И всё же Варвара была на миг очарована Сашей, и она – на миг – залюбовалась ею. И в послушной памяти прилежной ученицы замелькали стихи:

Ты рождена, чтоб вдохновлять

Воображение поэта.

Но затем поднялась в ней злоба. Заговорил властный голос «Катехизиса». Он вещал, как пророк: «Горе тебе, буржуазная женщина! Ты веселилась на земле, залитой кровью и слезами! Дни твои сочтены. Но ты не одумаешься. Ты и умрёшь танцуя. Веками награбленное богатство! Оно будет отдано народу, тем, от кого взято. Роскошь – всегда предвестник гибели, но богатые всегда слепы на дороге к погибели. Их богатство даёт им ложную уверенность в собственной безопасности. Они не замечают минуты, когда уже кладут голову в петлю. Саша погибнет, и погибнет этот её муж, их дом, чины и имущество».

Мысленно она бросала все эти фразы в лицо белокурому Димитрию и с ними вышла из дома.

Глава XXV

Но ночь – великолепная, звёздная – мгновенно погасила досаду. Сердце Варвары затихло й наполнилось волною глубокой и тёмной печали. Грустный покой, безмерная душевная усталость сказали ей: теперь уже – одна, одна навсегда, навеки.

«Но я одержала победу сегодня, – говорила она себе, – какую победу!» Где-то в саду или, может быть, на балконе зазвенел смех.

Обернувшись, она ещё раз посмотрела на сияющие окна «Услады». Дом казался призрачным. Он стоял на воздухе, так как нижняя часть скрывалась в темноте за деревьями. Казалось, «Услада» ничем не была прикреплена к твёрдой земле. В лёгком облаке отражённого света дом тихо плыл, покачиваясь в волнах своей музыки.

– Чтоб не увидеть тебя больше вовек! – крикнула Варвара дому и решительно пошла вперёд.

На дороге она была одна. Её давила усталость. Её обволакивала грусть. Тоска, как дорожная пыль, поднималась от земли за каждым её шагом и мелкими крупицами опускалась на её тело.

«Что ж, поплачу немного, – разрешила себе Варвара, – это слабость, конечно, но потом будет легче».

Она шла и плакала. Останавливалась, плача, и шла опять.

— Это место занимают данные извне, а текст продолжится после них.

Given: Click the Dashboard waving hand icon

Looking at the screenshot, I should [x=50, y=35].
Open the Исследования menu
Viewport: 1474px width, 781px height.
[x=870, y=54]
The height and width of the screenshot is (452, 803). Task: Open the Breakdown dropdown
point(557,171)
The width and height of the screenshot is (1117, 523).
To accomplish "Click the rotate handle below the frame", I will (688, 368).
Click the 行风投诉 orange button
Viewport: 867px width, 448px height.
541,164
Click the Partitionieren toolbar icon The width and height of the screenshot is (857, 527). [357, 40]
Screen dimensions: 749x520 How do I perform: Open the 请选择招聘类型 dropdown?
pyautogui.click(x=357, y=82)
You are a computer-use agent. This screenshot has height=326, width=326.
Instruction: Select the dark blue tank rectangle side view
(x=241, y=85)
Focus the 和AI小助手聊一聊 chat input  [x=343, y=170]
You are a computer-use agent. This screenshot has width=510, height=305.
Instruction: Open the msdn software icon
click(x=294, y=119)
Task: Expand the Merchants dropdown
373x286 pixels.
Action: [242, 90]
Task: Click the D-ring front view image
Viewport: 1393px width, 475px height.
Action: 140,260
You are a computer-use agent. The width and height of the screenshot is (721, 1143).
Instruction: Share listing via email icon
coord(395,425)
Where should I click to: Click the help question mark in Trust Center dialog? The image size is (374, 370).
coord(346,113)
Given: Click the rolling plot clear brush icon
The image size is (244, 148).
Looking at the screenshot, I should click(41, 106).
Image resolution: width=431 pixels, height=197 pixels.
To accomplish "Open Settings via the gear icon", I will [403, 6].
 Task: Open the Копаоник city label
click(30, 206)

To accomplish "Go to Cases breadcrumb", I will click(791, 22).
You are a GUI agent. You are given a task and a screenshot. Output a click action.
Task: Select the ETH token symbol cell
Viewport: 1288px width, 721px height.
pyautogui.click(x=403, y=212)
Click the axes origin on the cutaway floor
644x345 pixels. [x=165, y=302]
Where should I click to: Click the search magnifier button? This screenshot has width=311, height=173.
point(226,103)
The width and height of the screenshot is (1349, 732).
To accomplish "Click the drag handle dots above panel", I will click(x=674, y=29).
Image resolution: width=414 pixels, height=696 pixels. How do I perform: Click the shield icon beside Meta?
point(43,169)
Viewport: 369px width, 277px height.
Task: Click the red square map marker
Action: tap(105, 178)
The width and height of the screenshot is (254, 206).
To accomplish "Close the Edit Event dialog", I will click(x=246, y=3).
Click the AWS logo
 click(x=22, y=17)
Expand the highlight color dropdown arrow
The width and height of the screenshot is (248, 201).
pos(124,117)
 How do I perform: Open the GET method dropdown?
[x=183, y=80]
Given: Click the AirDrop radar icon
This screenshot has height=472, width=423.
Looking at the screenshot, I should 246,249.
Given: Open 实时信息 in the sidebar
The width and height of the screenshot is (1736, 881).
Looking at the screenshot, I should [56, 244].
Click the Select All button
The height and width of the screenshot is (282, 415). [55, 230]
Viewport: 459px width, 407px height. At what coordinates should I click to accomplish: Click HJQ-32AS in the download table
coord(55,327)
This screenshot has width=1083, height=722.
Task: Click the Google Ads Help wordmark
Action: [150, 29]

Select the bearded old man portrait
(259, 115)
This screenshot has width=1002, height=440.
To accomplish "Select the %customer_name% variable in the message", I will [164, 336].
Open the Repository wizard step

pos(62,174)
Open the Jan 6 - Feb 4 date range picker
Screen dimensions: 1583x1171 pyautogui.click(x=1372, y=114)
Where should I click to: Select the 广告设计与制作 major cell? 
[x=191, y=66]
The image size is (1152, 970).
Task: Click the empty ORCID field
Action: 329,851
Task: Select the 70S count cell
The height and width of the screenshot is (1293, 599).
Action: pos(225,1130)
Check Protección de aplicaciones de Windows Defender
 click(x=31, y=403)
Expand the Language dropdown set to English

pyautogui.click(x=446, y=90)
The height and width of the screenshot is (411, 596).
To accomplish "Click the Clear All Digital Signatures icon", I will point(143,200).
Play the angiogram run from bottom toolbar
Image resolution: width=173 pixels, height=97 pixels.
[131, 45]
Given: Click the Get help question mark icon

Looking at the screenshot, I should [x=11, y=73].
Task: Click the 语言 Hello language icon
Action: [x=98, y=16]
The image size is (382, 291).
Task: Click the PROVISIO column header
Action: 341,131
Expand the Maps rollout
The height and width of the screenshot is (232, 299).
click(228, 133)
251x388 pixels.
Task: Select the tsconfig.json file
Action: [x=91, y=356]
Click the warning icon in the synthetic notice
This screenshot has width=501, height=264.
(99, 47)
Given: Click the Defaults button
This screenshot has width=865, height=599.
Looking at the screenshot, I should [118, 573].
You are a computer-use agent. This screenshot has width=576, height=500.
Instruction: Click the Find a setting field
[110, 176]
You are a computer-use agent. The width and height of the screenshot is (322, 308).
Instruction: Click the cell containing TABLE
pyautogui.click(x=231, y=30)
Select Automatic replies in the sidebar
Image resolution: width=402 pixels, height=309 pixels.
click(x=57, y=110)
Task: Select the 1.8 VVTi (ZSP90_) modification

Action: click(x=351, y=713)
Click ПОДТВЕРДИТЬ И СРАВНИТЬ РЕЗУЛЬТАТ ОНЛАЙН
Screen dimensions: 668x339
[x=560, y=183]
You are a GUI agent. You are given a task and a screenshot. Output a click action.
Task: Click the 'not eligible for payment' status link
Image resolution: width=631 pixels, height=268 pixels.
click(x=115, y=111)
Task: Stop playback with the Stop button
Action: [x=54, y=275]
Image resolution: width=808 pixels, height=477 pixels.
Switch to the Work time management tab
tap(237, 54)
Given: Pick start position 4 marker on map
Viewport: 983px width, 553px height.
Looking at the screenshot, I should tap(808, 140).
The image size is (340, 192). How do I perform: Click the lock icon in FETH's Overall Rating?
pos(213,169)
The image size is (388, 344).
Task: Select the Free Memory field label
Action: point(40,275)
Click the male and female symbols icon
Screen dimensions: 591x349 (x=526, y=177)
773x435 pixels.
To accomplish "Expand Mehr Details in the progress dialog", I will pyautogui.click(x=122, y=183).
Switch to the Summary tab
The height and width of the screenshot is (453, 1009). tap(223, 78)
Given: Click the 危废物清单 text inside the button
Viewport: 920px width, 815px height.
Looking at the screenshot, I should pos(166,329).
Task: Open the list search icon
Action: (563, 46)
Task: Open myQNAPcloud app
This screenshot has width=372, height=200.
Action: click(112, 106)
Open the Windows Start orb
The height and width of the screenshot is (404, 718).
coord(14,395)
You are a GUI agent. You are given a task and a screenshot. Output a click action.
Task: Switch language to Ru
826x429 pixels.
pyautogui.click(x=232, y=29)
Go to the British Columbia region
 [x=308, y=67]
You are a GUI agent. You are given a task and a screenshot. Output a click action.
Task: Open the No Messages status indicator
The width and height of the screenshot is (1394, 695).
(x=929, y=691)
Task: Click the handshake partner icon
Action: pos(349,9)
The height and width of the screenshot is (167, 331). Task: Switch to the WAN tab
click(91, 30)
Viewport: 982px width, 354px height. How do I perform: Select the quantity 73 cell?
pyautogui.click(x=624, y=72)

Была ночь, но всё ещё то здесь, то там слышались голоса, звук гитары, песня и смех. Эти люди, все, кроме Варвары, были в своих садах. Это она шла по голой земле, одна, по дороге. Казалось, за каждым звуком, за каждым словом, в каждом саду скрывается свой особый секрет, и все эти секреты были секретами любви. Силуэт девушки, сидящей на подоконнике, с лицом, поднятым к звёздам: чья-то тень под её окном; звуки двери открытой, закрытой; вдруг зажжённая лампа и кто-то с нею идущий по комнатам – всё открывало в ту ночь глубину интимной человеческой жизни, нежность сердца, от глаз скрытую днём. Под этим тёмным, но звёздным небом происходили свидания, давались клятвы, поцелуи и обещания, назначались сроки, решались судьбы сердец. Во всех садах были цветы. Они благословляли жизнь особо нежным ночным ароматом.

Под этим высоким небом, трепещущим звёздами, Варвара одна шла домой, она шла так же, как когда-то шла от Камковых, сознавая свою нищету.

Как и тогда, она вдруг увидела себя и свой жизненный путь в каком-то мистическом свете. Как символ, было темно вокруг, и она шла одна, по голой дороге, с тяжёлым сердцем. И её узелок – узелок бедных – заключал малый пучок земных радостей, отпущенных ей судьбою. Узелок этот теперь был тощим, стал меньше: из него выпали семья и любовь. Но пусть – да будет! Это добровольно отдано в жертву идеалу всеобщего счастья. Не надо оплакивать жертвы, уже лежащей на алтаре.

И всё же она плакала. К тому же, человечество, казалось, совсем и не страдало в эту ночь. Это она шла в слезах. Земля же дышала счастьем.

Она дошла до городского сада. Ей захотелось посидеть в тёмной аллее, на одинокой скамье.

Она сидела и тихо плакала. Взглянув на небо и видя звёзды, она вспомнила: «Амариллис! Звезда ночей!» Эти слова – для красавиц, для Саши Линдер. Сказанные Варваре Бублик, они звучали бы только насмешкой. В её узелке не было красоты. И что бы она, Варвара, ни сделала в жизни, ей не скажут тех слов, что Саша Линдер слышит от первого встречного, без всяких её заслуг и даже притязаний с её стороны. Поэзия любви, её лирика, стихи и романы – всё это для Саши и о Саше. За что? Саша слепо награждена природой. И она получает д а р о м от людей то, чего нельзя ничем заслужить ни купить за деньги.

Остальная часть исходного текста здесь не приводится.